* [Work instructions]: Return all the entries word for word.

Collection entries
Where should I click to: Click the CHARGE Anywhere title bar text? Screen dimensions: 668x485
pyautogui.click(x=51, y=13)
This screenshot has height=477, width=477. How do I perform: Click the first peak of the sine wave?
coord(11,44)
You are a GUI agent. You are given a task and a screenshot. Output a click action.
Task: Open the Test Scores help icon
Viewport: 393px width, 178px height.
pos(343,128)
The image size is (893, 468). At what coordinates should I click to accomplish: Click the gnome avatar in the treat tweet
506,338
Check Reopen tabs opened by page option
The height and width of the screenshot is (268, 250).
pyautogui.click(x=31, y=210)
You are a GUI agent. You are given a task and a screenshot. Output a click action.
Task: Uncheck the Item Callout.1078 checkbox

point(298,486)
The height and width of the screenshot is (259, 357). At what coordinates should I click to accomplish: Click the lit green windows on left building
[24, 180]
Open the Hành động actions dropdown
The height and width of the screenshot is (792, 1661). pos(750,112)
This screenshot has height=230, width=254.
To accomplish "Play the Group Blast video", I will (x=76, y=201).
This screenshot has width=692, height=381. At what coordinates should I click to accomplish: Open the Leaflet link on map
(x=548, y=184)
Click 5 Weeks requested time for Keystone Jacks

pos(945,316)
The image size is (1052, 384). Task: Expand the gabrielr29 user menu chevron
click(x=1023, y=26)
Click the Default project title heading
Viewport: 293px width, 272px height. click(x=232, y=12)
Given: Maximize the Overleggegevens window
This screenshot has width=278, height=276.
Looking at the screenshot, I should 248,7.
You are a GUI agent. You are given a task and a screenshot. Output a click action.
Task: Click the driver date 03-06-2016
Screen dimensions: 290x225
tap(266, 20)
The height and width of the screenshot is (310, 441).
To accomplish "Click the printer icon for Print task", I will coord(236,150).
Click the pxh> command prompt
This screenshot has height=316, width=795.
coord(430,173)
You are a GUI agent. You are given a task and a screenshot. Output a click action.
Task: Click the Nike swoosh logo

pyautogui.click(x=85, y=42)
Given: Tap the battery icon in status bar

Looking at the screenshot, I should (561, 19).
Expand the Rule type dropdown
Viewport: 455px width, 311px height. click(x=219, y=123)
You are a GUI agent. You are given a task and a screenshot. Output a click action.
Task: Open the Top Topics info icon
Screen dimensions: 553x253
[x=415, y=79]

* [Response]:
Where should I click to: Click the CHARGE Anywhere title bar text? Screen dimensions: 668x485
pyautogui.click(x=51, y=13)
This screenshot has height=477, width=477. How do I perform: Click the first peak of the sine wave?
coord(11,44)
You are a GUI agent. You are given a task and a screenshot. Output a click action.
Task: Open the Test Scores help icon
Viewport: 393px width, 178px height.
pos(343,128)
The image size is (893, 468). At what coordinates should I click to accomplish: Click the gnome avatar in the treat tweet
506,338
Check Reopen tabs opened by page option
The height and width of the screenshot is (268, 250).
pyautogui.click(x=31, y=210)
You are a GUI agent. You are given a task and a screenshot. Output a click action.
Task: Uncheck the Item Callout.1078 checkbox

point(298,486)
The height and width of the screenshot is (259, 357). At what coordinates should I click to accomplish: Click the lit green windows on left building
[24, 180]
Open the Hành động actions dropdown
The height and width of the screenshot is (792, 1661). pos(750,112)
This screenshot has height=230, width=254.
To accomplish "Play the Group Blast video", I will (x=76, y=201).
This screenshot has width=692, height=381. At what coordinates should I click to accomplish: Open the Leaflet link on map
(x=548, y=184)
Click 5 Weeks requested time for Keystone Jacks

pos(945,316)
The image size is (1052, 384). Task: Expand the gabrielr29 user menu chevron
click(x=1023, y=26)
Click the Default project title heading
Viewport: 293px width, 272px height. click(x=232, y=12)
Given: Maximize the Overleggegevens window
This screenshot has width=278, height=276.
Looking at the screenshot, I should 248,7.
You are a GUI agent. You are given a task and a screenshot. Output a click action.
Task: Click the driver date 03-06-2016
Screen dimensions: 290x225
tap(266, 20)
The height and width of the screenshot is (310, 441).
To accomplish "Click the printer icon for Print task", I will coord(236,150).
Click the pxh> command prompt
This screenshot has height=316, width=795.
coord(430,173)
You are a GUI agent. You are given a task and a screenshot. Output a click action.
Task: Click the Nike swoosh logo

pyautogui.click(x=85, y=42)
Given: Tap the battery icon in status bar

Looking at the screenshot, I should (561, 19).
Expand the Rule type dropdown
Viewport: 455px width, 311px height. click(x=219, y=123)
You are a GUI agent. You are given a task and a screenshot. Output a click action.
Task: Open the Top Topics info icon
Screen dimensions: 553x253
[x=415, y=79]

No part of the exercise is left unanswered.